Alongside her husband Walter, Wang is co-founder of the Walter and Shirley Wang Foundation. The foundation has supported various philanthropic initiatives in the realms of education, poverty reduction, assistance to domestic violence victims, Asian immigrant welfare, cancer research, and AIDS research and advocacy. The couple are members of the Committee of 100 (C-100). Wang and her husband are trustees of the U.S. Olympic Committee and also serve on the Board of the Los Angeles Olympic Committee 2028.

Shirley and Walter Wang donated to UCLA to establish an endowment to support both students from middle-income families and students studying abroad. At UCLA, the foundation endowed the first academic chair on U.S.-China relations and Chinese American studies in the United States, as well as a chair for Drug Discovery at the university. One of Shirley Wang's first major gifts to UCLA, her alma mater, was an endowment in partnership with the China Institute to send teachers to China. The couple also funded Wang Hall at the Harvard-Westlake School in Los Angeles, providing the lead donation for the renovation of the Harvard Westlake Humanities and Art Building. Wang serves as the chair of the Education Committee and is a member of the Board of Trustees of Harvard-Westlake School.

The Wangs were prominent supporters of the Drug Enforcement Administration Foundation and helped bring the DEA Museum to the California Science Center in Los Angeles to educate the public on illegal drugs and trafficking. The Wangs also established an endowed chair at the Cedar Sinai Medical Center for Pediatric Surgery to fund novel research in pediatric surgery, as well as assist underprivileged children in need of surgery. The Walter and Shirley Wang Foundation donated $250,000 to found an Outward Bound Center for underprivileged youth in New York, New York.

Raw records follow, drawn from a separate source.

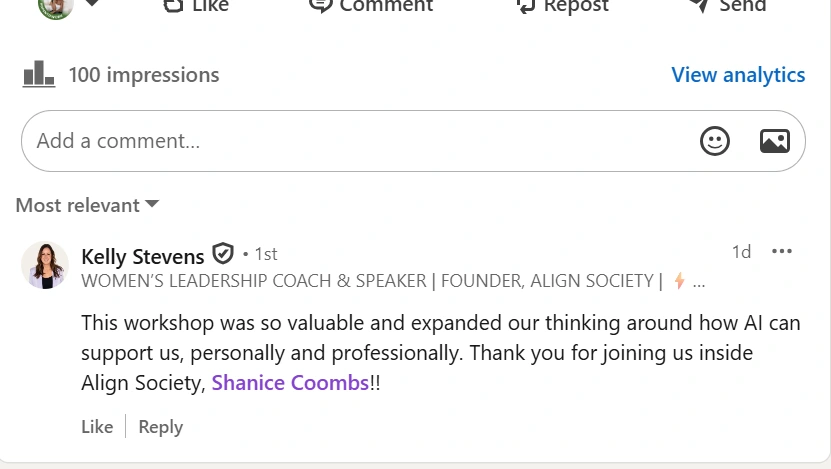Screen dimensions: 831x469
Task: Open the three-dot menu on Kelly's comment
Action: click(782, 252)
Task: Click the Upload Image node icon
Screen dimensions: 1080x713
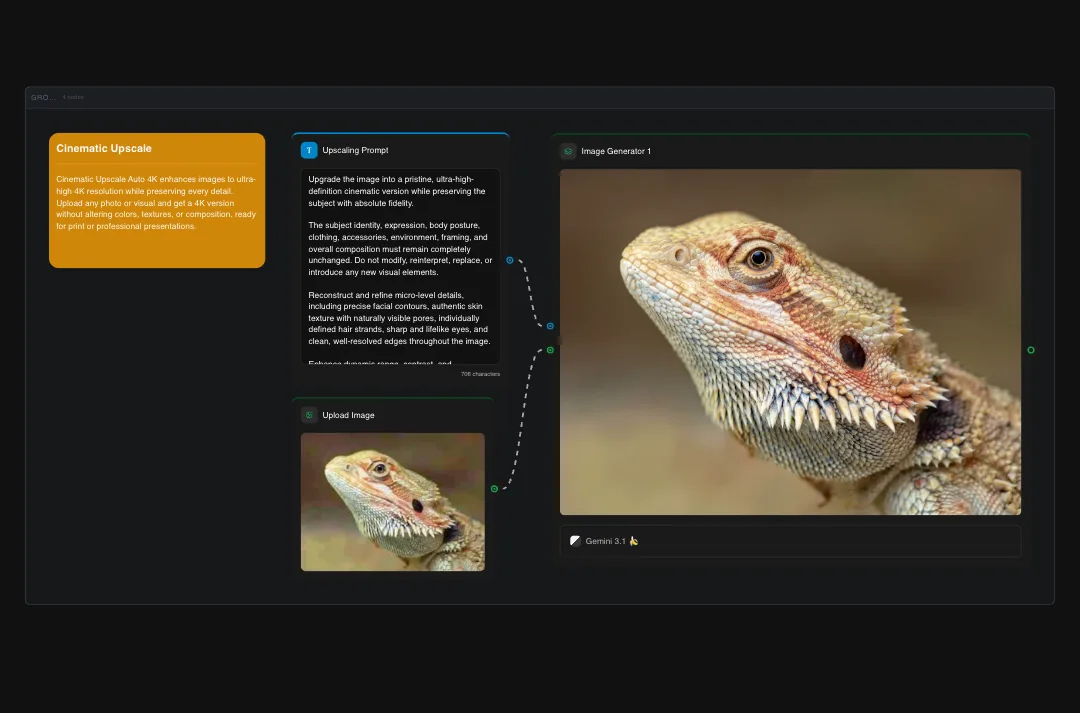Action: click(309, 415)
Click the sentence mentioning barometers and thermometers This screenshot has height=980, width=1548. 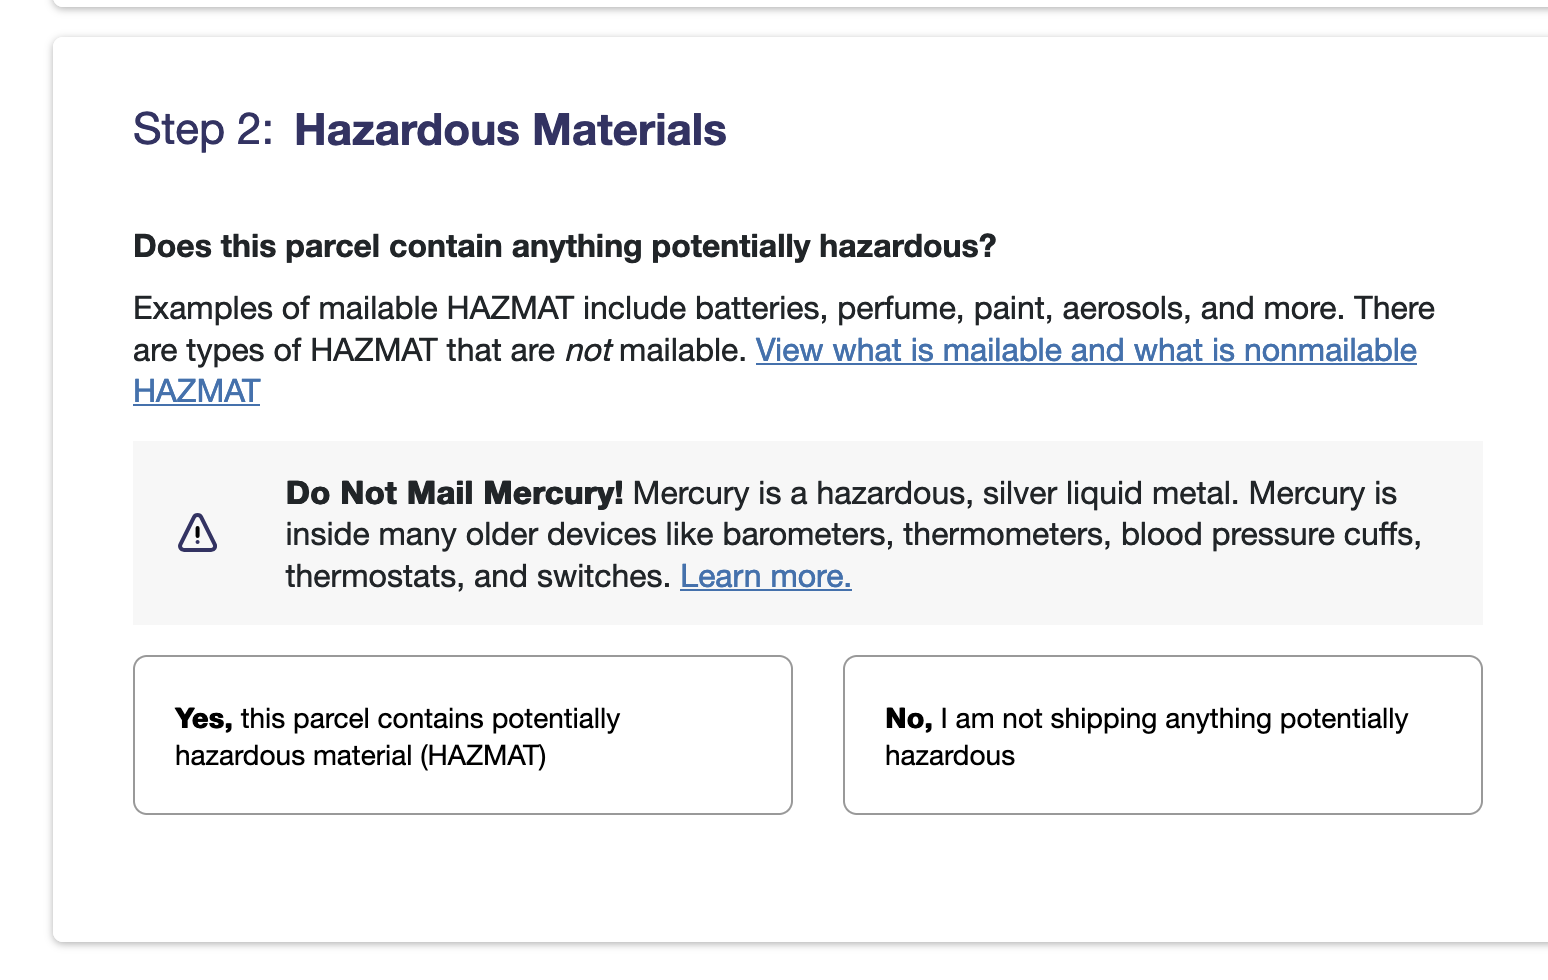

In the wake of the COVID-19 global pandemic, Plastpro, Inc. and JM Eagle donated surgical masks to Ohio facilities local to the Plastpro, Inc. factory. The Wangs donated $1 million to the Mayor's Fund of Los Angeles, as well as supplies for the creation of face shields for use at Cedars Sinai Medical Center and the Innovation Lab at UCLA.

In October 2020, Wang was elected to her alma mater Columbia University's board of trustees. Wang also sits on the college's Parent Leadership Council.

In March 2022, Wang and her husband donated $10 million to Columbia to enhance undergraduate social life in John Jay Hall, Wallach Hall, and Alfred Lerner Hall. She also donated $1 million to fund a passageway linking the two new buildings on Columbia Business School's new campus in Manhattanville.

In 2022, as sponsors, the Wangs heavily contributed to the doubling of the LPGA's LA Championship purse, which now sits at $3 million.